• _Document passage_:
_ _ _ _ _

"Structured products one of the most misunderstood and contentious investment product sectors is celebrating a new UK milestone."
Ian Lowes, MD, StructuredProductReviewcom
Structured products – one of the most misunderstood and contentious investment product sectors – is celebrating a new UK milestone.
Last month – February 2021 – saw the maturity of the 1,000th FTSE 100 linked capital at risk autocall in the UK retail market.
The Investec FTSE 100 Defensive Kick-Out Plan 47 matured on its third anniversary on February 12 returning original capital plus a gain of 20.55%. The FTSE 100 index to which the plan was linked, was down by 8.89% over the three years.
To mark the milestone, StructuredProductReview.com, a dedicated research service conceived, created, developed and maintained to help professional advisers engage with the structured products sector, has produced a Structured Product Autocall Review. The document provides an independent review of the evolution of the sector and its performance.
Structured products first appeared in the 1990s, but it was not until 2003 that the first autocall version, or kick-our contract, appeared. The popularity of autocalls grew to the point that they are now the most common vehicle among structured products.
Ian Lowes, MD of StructuredProductReview.com, said: “The fact it has taken from 2003 until now to reach the 1,000th maturing autocall is a significant milestone for the sector. To reach a thousand of anything – particularly capital at risk investments – is a major landmark for any financial product.
“Structured products and autocalls continue to be off the radar for many IFAs and even financial journalists. But this is ridiculous as they’re a tried and proven investment vehicle that is regularly delivering strong returns for investors.
“More generally, the structured products sector continues to evolve and develop. The sector is well regulated, has become a lot less complex, and many plans regularly outperform other investment products, while providing contingent capital protection against market falls. They can no longer be dismissed by any independent investment adviser.”
These fixed-term products are market-linked and can be highly tailored, with some more risky than others. Autocalls have become popular because they limit investment exposure, building in a buffer of protection against falling markets, thereby increasing the probability of the defined return being achieved.
The Structured Product Autocall Review reveals that since 2010, 2,463 autocallable structured products were issued to the UK retail market, making them the dominant structured investment shape, accounting for more than 55% of products issued.
Six years was the most common maximum term throughout most of the sector’s evolution, but this is no longer the case. The first 10-year plans were launched in 2015 and since then the sector has seen a move to longer durations. The longer the maximum duration and the more frequent the callable maturity dates, the greater the potential for the investment to mature with a gain.
Analysis of autocall maturities from 2003 shows that only eight of the 1000 maturities returned no gain, returning capital only. There were none that matured at a loss*. The mean annualised return was an inflation-busting 8.04% with the highest annualised gain at 16.2%.
Ian Lowes added: “This is an impressive performance by anyone’s standards. Structured product autocalls are a proven product for investors. They should be considered as part of any balanced portfolio.”
The StructuredProductReview.com Structured Product Autocall Review can be found at https://www.structuredproductreview.com/education/structured-product-autocall-review-2021/
*A further four FTSE 100 linked autocalls issued between April and August 2008 never reached maturity because these utilised Lehman Brothers as a counterparty and as such, failed in October 2008 when the bank collapsed. The wind up of the Lehman’s estate saw investors recover between 79.53% and 97.48% of original capital, depending upon the product, albeit this was paid in instalments over the following 11 years.

_ _ _ _ _

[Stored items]
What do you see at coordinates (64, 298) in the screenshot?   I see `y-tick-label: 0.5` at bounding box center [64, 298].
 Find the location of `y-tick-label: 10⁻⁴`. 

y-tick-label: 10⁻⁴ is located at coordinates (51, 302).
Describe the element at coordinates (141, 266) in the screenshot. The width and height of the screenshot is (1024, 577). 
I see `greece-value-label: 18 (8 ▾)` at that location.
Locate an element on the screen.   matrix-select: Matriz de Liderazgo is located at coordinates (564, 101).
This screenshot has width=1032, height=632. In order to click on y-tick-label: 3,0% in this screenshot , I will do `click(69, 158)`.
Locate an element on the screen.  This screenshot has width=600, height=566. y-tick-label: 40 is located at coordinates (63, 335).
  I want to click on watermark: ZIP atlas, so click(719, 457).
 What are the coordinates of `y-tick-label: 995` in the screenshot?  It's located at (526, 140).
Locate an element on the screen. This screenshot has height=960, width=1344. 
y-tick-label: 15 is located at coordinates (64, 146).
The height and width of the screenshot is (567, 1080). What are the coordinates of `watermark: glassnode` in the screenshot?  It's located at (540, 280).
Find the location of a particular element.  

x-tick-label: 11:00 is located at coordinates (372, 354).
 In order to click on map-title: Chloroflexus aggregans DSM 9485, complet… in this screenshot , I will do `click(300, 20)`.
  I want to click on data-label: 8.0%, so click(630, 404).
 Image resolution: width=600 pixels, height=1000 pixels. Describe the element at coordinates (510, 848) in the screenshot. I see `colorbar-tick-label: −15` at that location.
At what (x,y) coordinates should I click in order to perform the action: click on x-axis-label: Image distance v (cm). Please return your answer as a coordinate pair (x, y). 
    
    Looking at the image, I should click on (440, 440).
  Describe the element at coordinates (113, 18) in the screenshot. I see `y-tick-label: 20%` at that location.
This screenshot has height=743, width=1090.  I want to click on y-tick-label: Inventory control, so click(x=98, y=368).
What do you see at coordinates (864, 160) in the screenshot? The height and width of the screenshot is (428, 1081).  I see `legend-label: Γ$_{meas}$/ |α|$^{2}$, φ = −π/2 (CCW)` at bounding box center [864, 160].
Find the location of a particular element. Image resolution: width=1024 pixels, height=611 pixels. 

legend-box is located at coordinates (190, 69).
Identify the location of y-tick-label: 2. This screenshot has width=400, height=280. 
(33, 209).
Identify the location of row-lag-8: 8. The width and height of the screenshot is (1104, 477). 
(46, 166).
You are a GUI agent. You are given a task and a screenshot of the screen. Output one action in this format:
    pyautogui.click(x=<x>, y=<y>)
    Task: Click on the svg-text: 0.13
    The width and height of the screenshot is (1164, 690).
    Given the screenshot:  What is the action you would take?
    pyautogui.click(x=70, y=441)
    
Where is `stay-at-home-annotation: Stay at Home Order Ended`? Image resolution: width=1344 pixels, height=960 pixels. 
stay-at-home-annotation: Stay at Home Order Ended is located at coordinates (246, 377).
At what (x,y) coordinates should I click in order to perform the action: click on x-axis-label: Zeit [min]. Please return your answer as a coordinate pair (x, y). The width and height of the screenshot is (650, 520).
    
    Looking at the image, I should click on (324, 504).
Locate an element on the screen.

_ _ _ _ _

• _About this task_: According to the structured products article, what was the mean annualized return across the 1,000 autocall maturities since 2003?

• _Answer for the task_: 8.04%